Elinor Mordaunt (originally a pen name which she then took as her legal name) was born into a large but impoverished gentry family, whose situation worsened after her father had a stroke at an early age. She was always expected to marry as the only viable financial future, though she was also openly remarked upon by family members as probably unlikely to find a husband. In fact, she married a sugar planter named Wiehe, while visiting Mauritius with her cousins.

The marriage was not a success: Elinor was isolated and quickly became ill with malaria (she was plagued by a variety of serious illnesses for the remainder of her life). The two agreed to part after two and a half years, when Elinor was advised to return to England for the sake of her health. She did, however, have a son from the marriage and lived for the majority of her life as an independent working parent, often under great difficulties.

Her first published work was written to stave off loneliness in Mauritius, and consisted of (fictional) letters about gardening. Called The Garden of Contentment and published by Heinemann in 1902, Mordaunt says that it sold steadily for thirty-six years (pp .69-70). The remainder of the narrative is occupied mainly with travel, and with many novels and travel narratives arising from this. There is, however, relatively little detail about her writing itself, though many titles of her works are given and there is a considerable focus on the author’s business and personal dealings with major publishers.

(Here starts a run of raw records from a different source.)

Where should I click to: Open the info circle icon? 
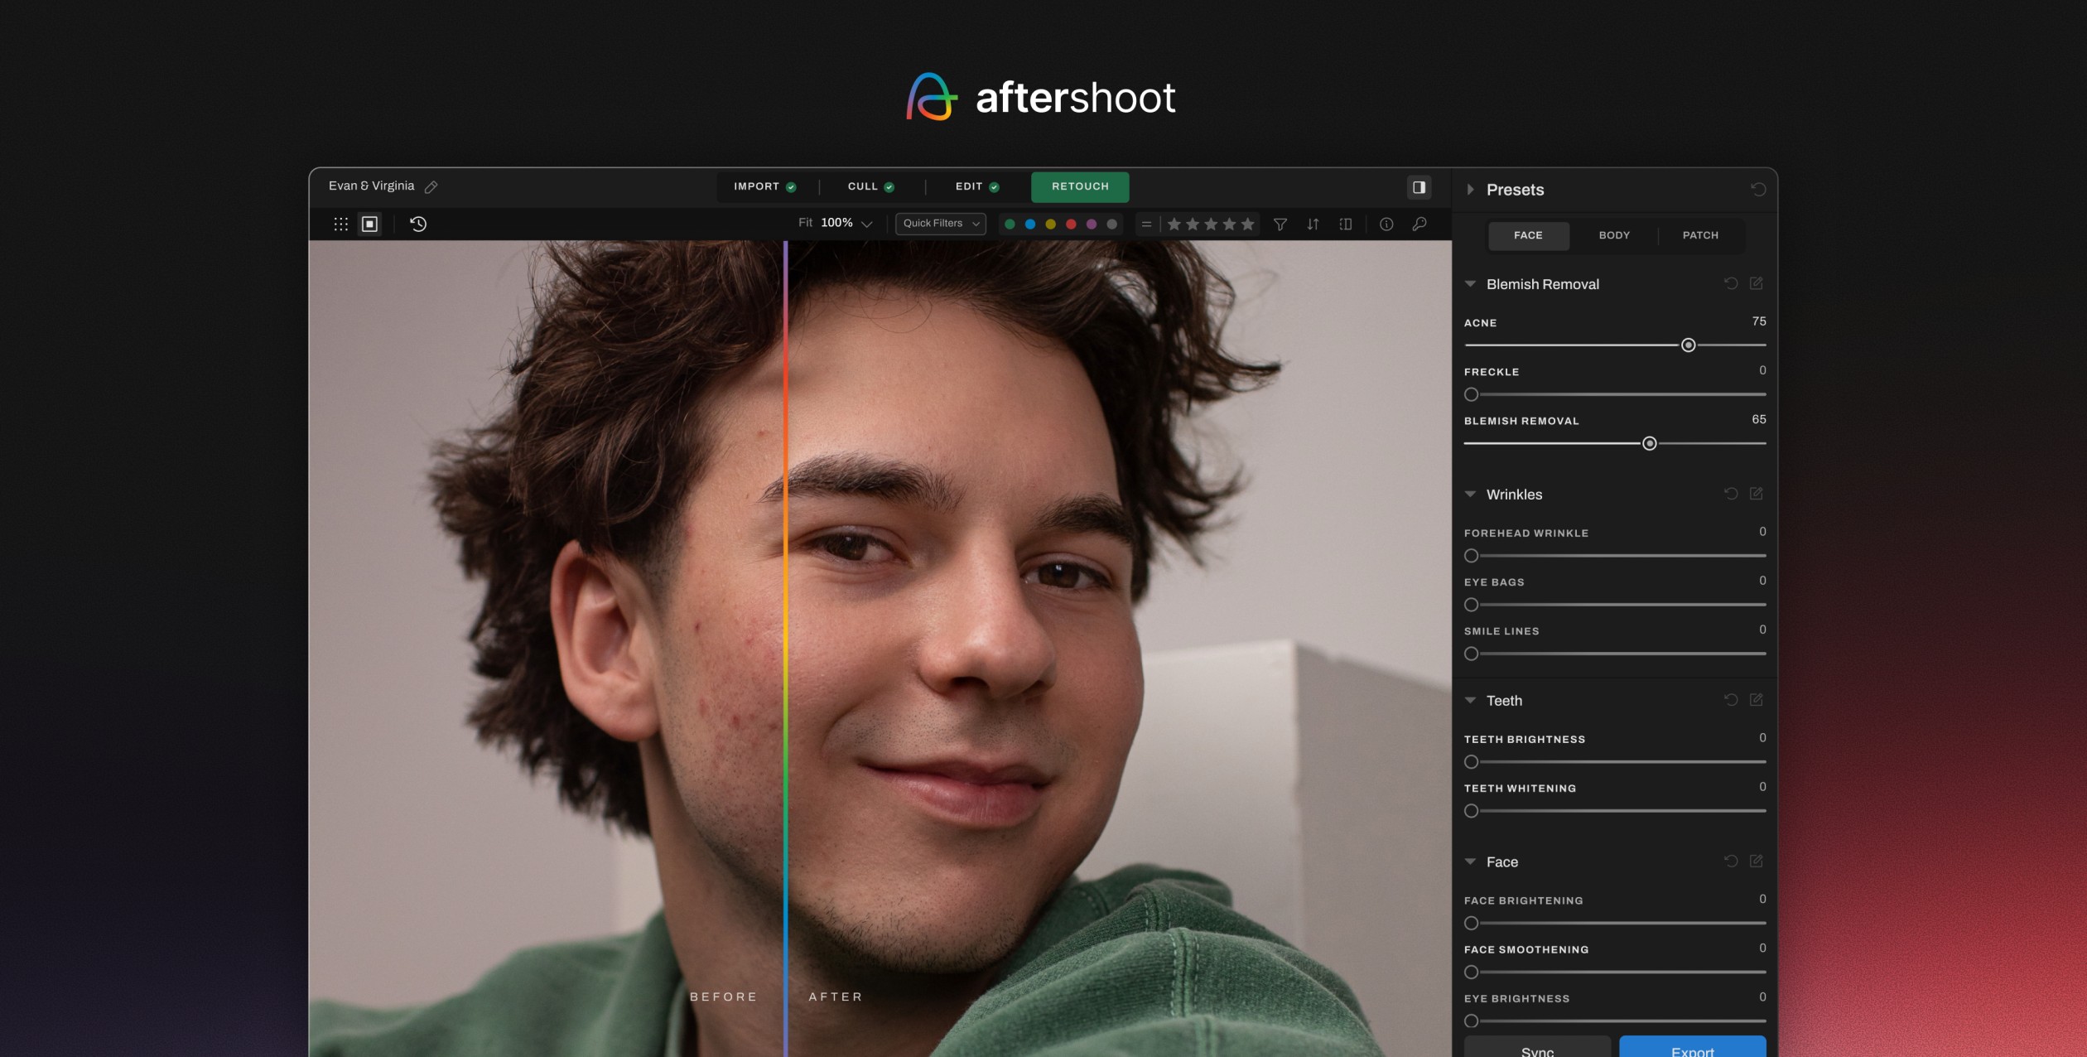(1386, 224)
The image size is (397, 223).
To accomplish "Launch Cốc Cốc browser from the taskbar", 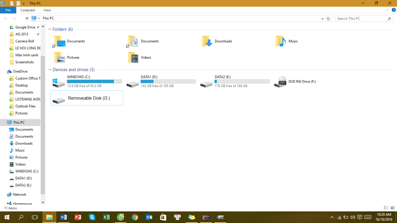I will pos(121,217).
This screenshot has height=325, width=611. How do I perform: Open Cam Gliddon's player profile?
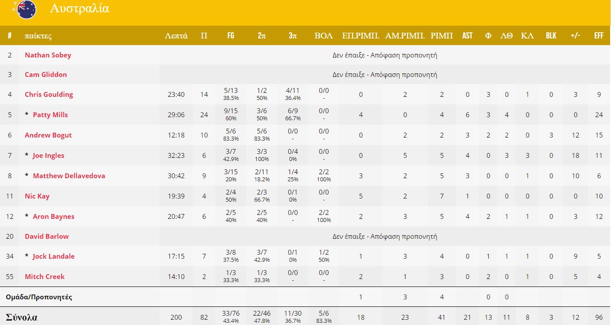(46, 75)
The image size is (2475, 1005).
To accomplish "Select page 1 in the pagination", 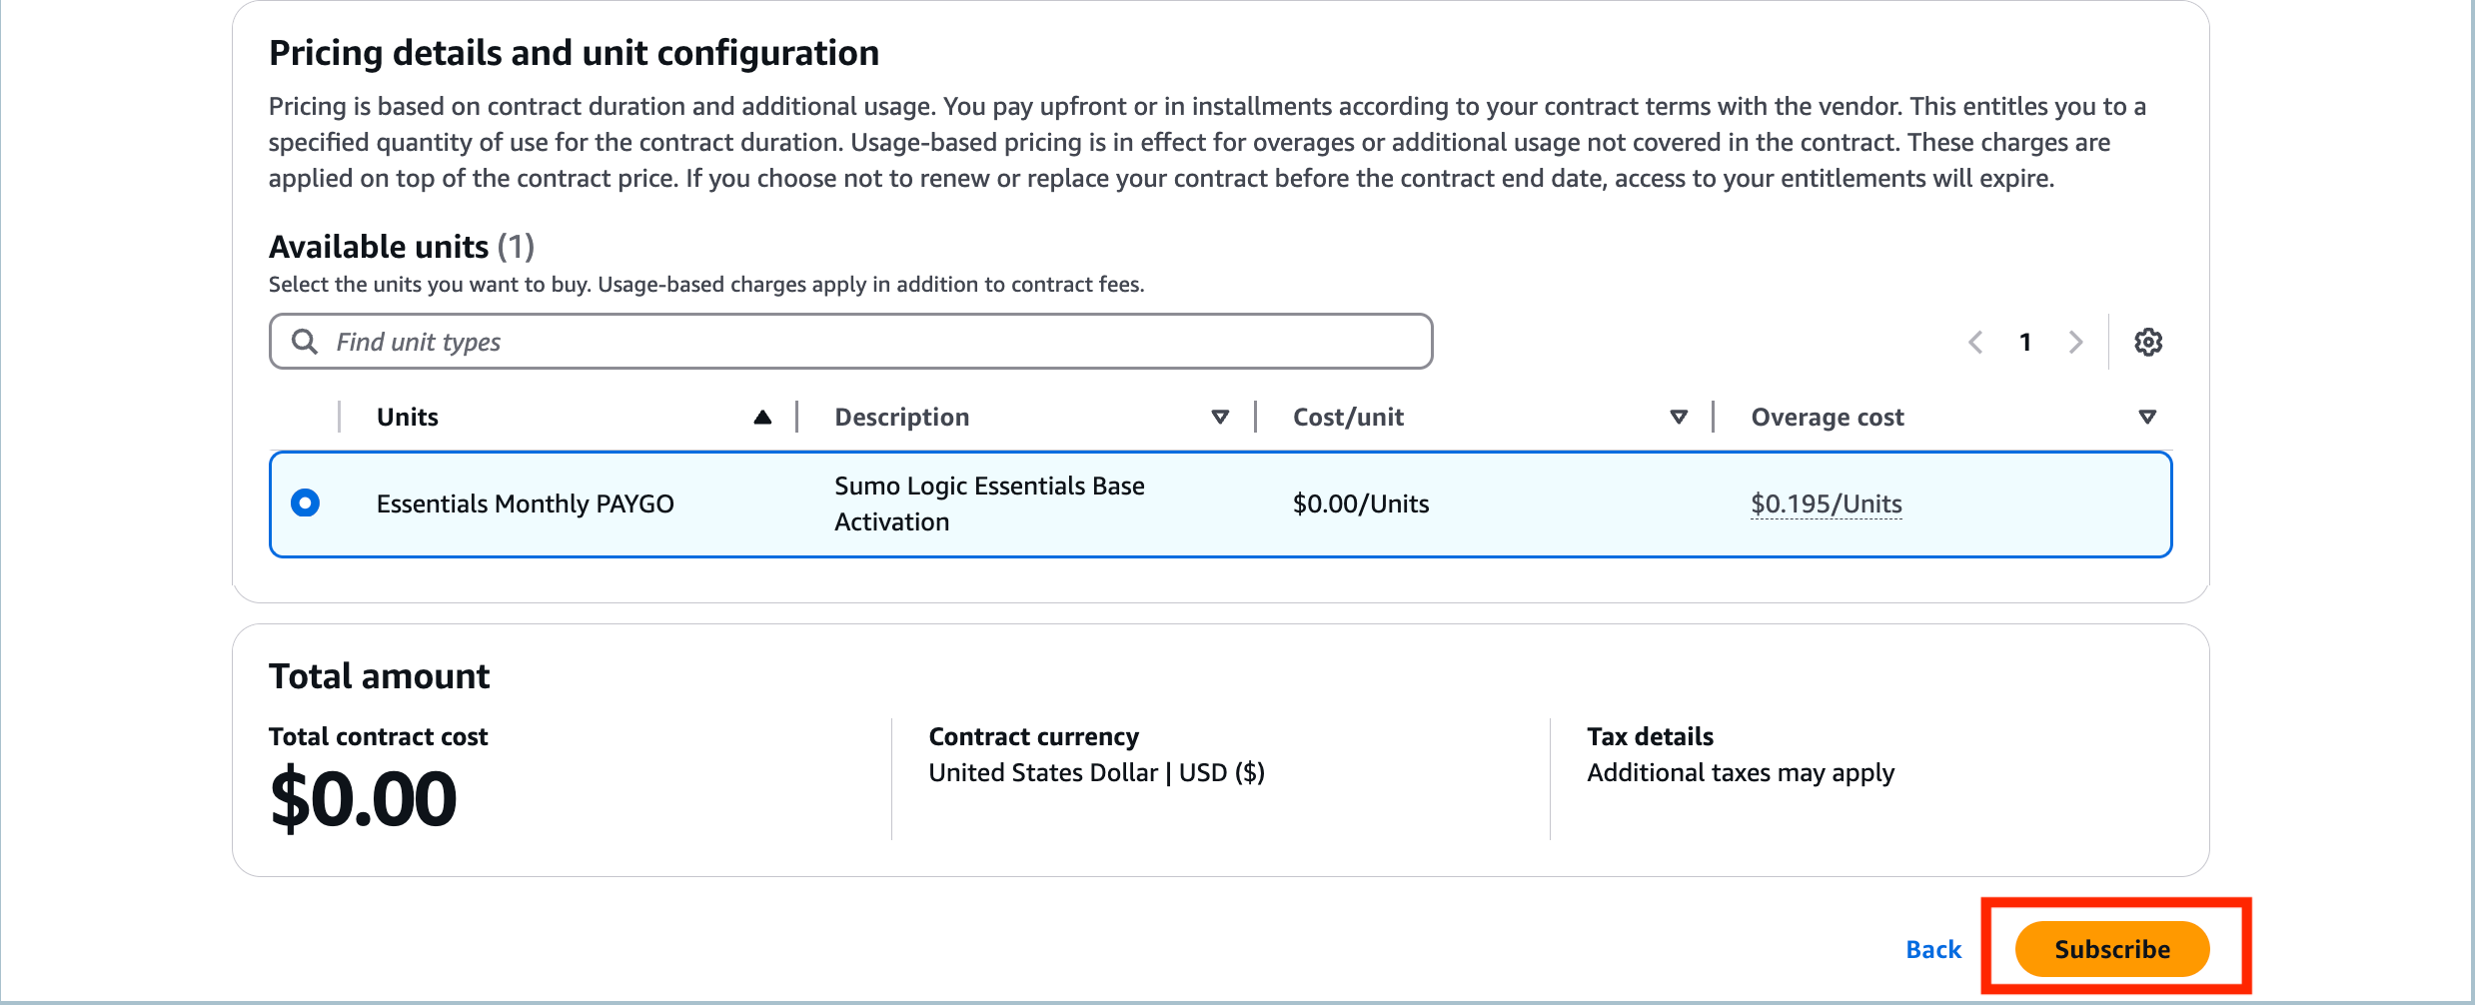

At one point in the autobiography, Mordaunt writes: ‘This book refuses to retain any sort of form’ (p.321). I thought there was considerable truth in this – there is little real sense of the kind of perspective on the life looked back at which the genre usually offers. In particular, the focus is not that of most writers’ autobiographies: their development or evolution as a writer. Rather Mordaunt presents her life as in many ways accidental rather than driven by plan, personal passion or destiny. So, the narrative is rather random seeming; nevertheless, it held my attention, full as it is, of curious and varied period incidents, mainly to do with those arising from her struggles to earn money to support her son when he is a child, from her interactions with publishers, and her travels as an independent woman in Australia, the Balkans, Indonesia North Africa, Kenya and Polynesia.